-- Brief --
Please repeat the items word for word, beginning at the line that has "Task: Click the" and stopping after the last of the items. Leave the pictures out of your answer.
—————
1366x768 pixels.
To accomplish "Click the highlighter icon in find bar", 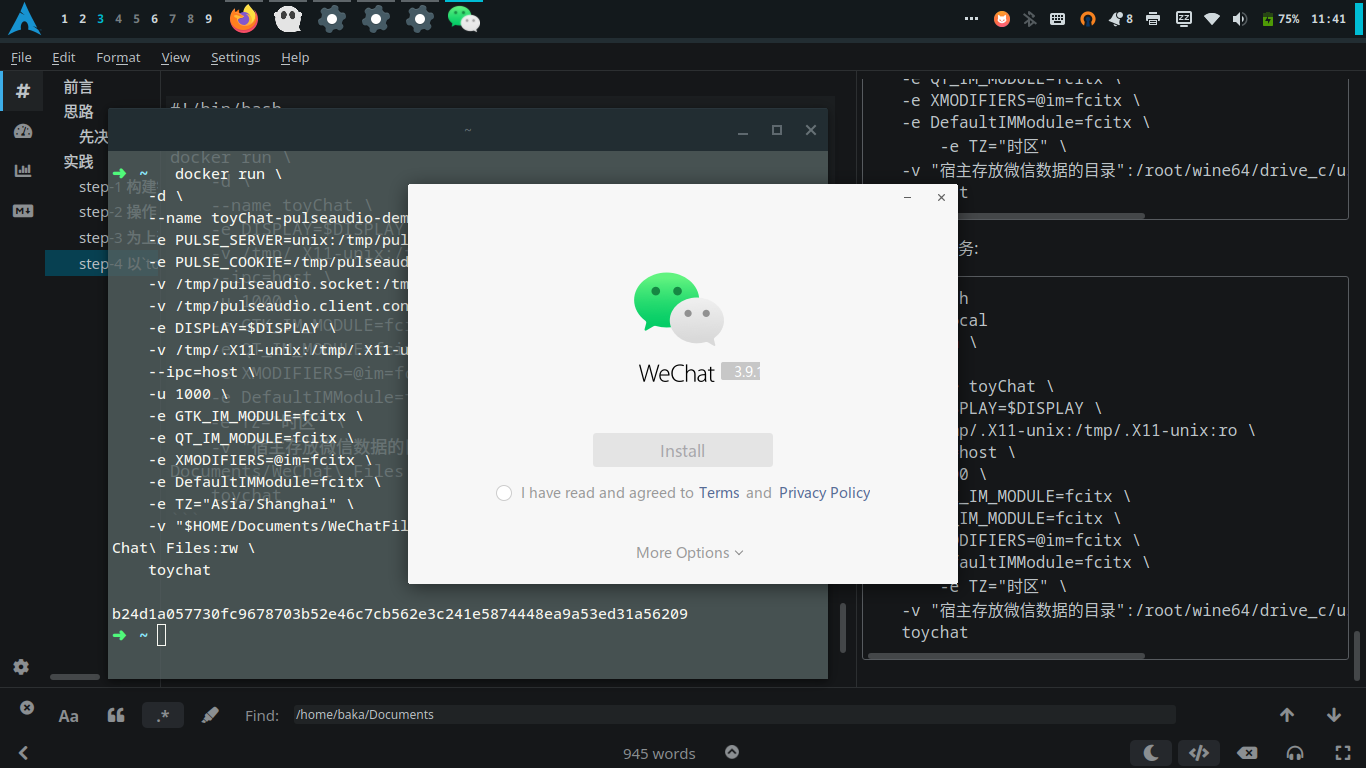I will click(210, 715).
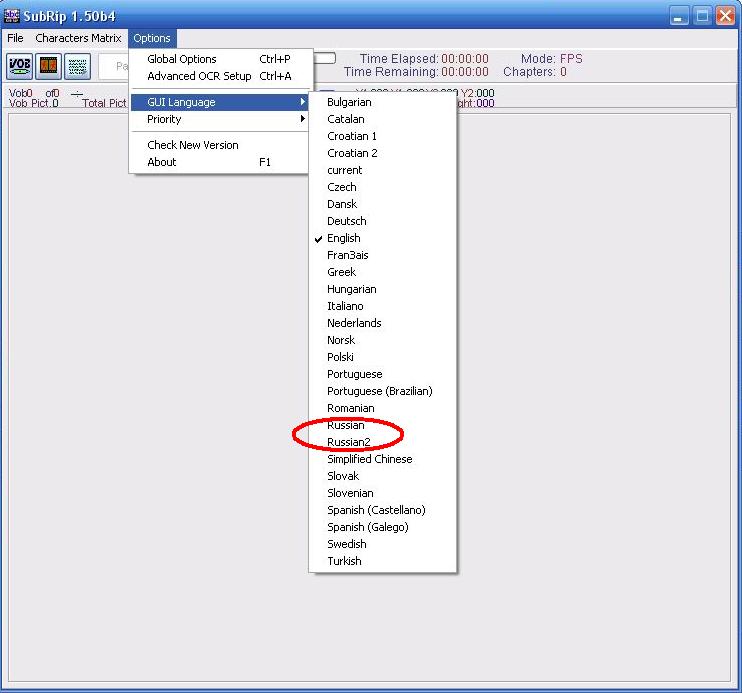Click the orange film-strip toolbar icon
Image resolution: width=742 pixels, height=693 pixels.
(x=49, y=67)
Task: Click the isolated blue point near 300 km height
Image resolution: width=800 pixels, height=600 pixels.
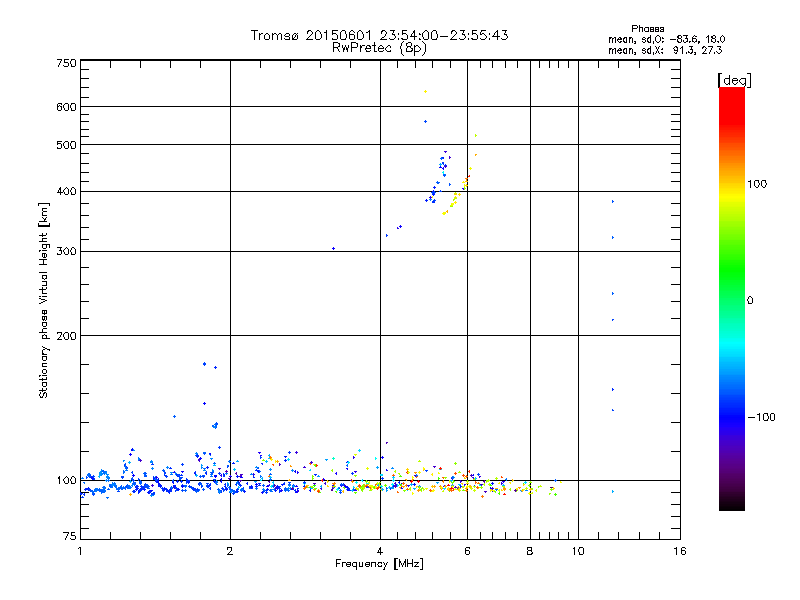Action: [333, 248]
—————
-- Result for this exercise --
Task: Click the isolated blue point near 300 km height
Image resolution: width=800 pixels, height=600 pixels.
Action: [333, 248]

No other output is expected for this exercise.